Окаянная, оголтелая бедность Бунина все время вторгалась в их отношения с Пащенко. Родители ничем не могли пособить сыну: в 1890 году земля в Озерках была продана, а сами они по целым дням сидели «совершенно без хлеба». Отец Варвары Пащенко, в прошлом состоятельный человек, державший даже оперу в Харькове, но затем прожившийся и занявшийся врачебной практикой, весьма скептически относился к возможному браку дочери с молодым человеком, почти юношей, без средств, без образования и, как ему представлялось, без будущего.
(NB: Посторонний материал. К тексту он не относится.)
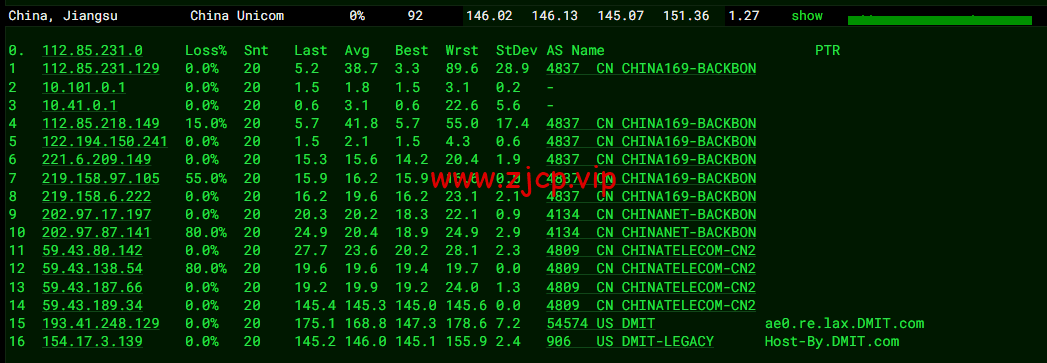The height and width of the screenshot is (363, 1047).
Task: Click AS 54574 US DMIT link
Action: pos(600,324)
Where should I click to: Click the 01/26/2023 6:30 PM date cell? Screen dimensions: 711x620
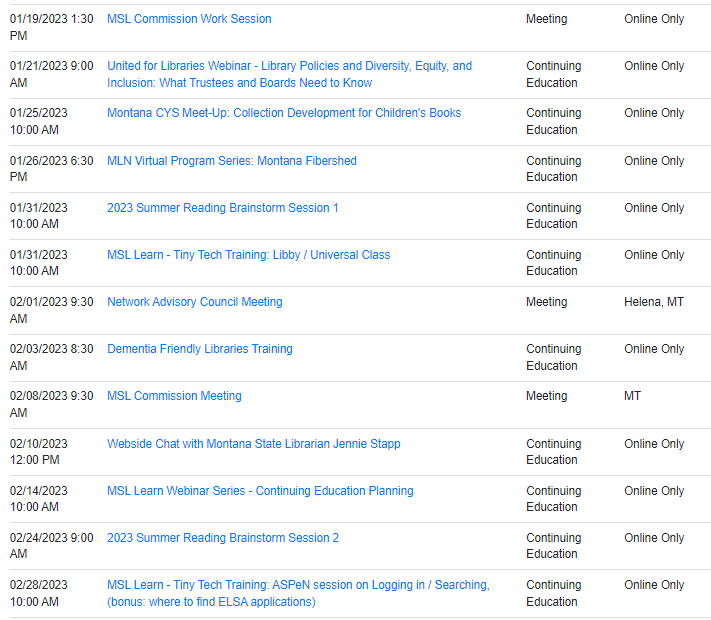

Не эта ли трещина сказалась позднее в некоторых «дворянских» рассказах Бунина, таких, например, как «Последнее свидание» (1912)? Как и Варя Пащенко, Вера мечтала стать музыкантшей, уехать из маленького провинциального города. И исступленным было чувство юного Стрешнева, «восторженного и нежного дуралея», доверявшего свои переживания стихам:
Любя тебя, мечтал я о мечтавших,
Любивших здесь сто лет тому назад –
И по ночам ходил в заглохший сад,
При свете звезд, их некогда видавших…
Варвара Пащенко оставила Бунина осенью 1894 года и вышла замуж за приятеля его юности – Арсения Бибикова. 27 февраля 1895 года он писал ей: «Не забывай же и то первое утро нашей любви, все эти дни. И недели, годы колебаний, отречений от меня…»
Мы еще вернемся к этой поре жизни Бунина и его молодой любви, когда речь пойдет о «Жизни Арсеньева» – художественно преображенной автобиографии, – о детстве, о «заре туманной юности», о творческих истоках писателя.
В нем уже давно проснулся и рос художник. К этой поре уже прозвучало авторитетное слово критика и публициста Н. К. Михайловского, что из него выйдет «большой писатель». После появления бунинских стихов в журнале «Вестник Европы» поэт А. М. Жемчужников писал ему 28 апреля 1893 года: «Из вас может выработаться изящный и самобытный поэт».
Но к этой цели вел долгий и трудный путь.